=== Selected extract ===

In short, I guess that this feels like it's only a thriller to me because the writing references "edgy" things, but it feels tremendously high school in its pacing and characterizations. I don't feel any sort of fear about Kreiger, only a sort of... expectation? Since he feels like a cliche to me at this point. I really think you need to view this as practice and not your magnum opus, and work on a solid outline and some character development before anything else.
 
I'm 2 months late but I gotta say this is the worst thing its been my misfortune to read EVER.
 
I've definitely seen worse.

oh yeah its no tiberius rising. not nearly that bad. its just kind of rambling and fractured which makes for a disorienting read

also "arctic sweat" is a pretty good example of what i dislike about it - it could've said cold sweat, but the author went with arctic because its got more "xtreme" connotations, but it doesn't really fit the sentence at all. it was a very shallow attempt to sidestep a cliche that ended up obfuscating the entire introduction. the text has plenty of moments like that and it's usually a sign of someone trying to impress the audience instead of make a cohesive, emotional story.

=== Recorded data ===

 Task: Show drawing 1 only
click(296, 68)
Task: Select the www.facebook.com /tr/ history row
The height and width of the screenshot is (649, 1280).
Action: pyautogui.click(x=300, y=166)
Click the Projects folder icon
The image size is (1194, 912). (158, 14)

===
=== Recorded data ===

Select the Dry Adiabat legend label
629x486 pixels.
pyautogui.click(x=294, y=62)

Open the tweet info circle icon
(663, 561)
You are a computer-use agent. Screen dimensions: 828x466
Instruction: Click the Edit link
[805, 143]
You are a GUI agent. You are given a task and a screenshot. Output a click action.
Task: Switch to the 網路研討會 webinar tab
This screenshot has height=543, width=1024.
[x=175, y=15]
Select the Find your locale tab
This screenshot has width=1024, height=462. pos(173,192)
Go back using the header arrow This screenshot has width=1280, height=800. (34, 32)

===

_Stated goal 1:_ According to the critique thread, what should the writer work on before anything else?
_Stated goal 2:_ Write the next part of the critique thread, starting after its final comment.
The items are separate material with no connection to the critique thread.

_Written reply 1:_ A solid outline and some character development.

_Written reply 2:_
also arctic doesn't need to be capitalized when used as an adjective (though that's very nitpicky i admit)
 
i'm not going to touch on the story because others have said it best: it's hard to follow. not in a good, challenging way, but in a piecemeal, mincing way. revealing parts of the story and withholding information can be a very effective narrative tool, but you've got to make the reader really care first. all i know about eva is that a) she's unhappy b) her inner monologue sounds like the chick from ultraviolet

honestly man your style needs cleaning up. i feel like you really want to hit a dark but youthful, disjointed note (like a scanner darkly meets a teen novel) but it comes across as sloppy and uneven. it's not concise or powerful enough to have a the big-impact juanot diaz edgy artsy feel but it's not out there or original enough to feel avant garde burroughs-y either. it's like you're writing in the the stereotypical depressive teen fiction style but with a thesaurus to narrowly avoid cliches (which, unfortunately, just highlights them because the departure from the standard isn't subtle enough to be unnoticed or different or insightful enough to be clever or unique). as stupid as this stock advice seems, you need to be yourself. write genuinely. stop worrying about making sure we know how creative you are - we will, if you use your own voice.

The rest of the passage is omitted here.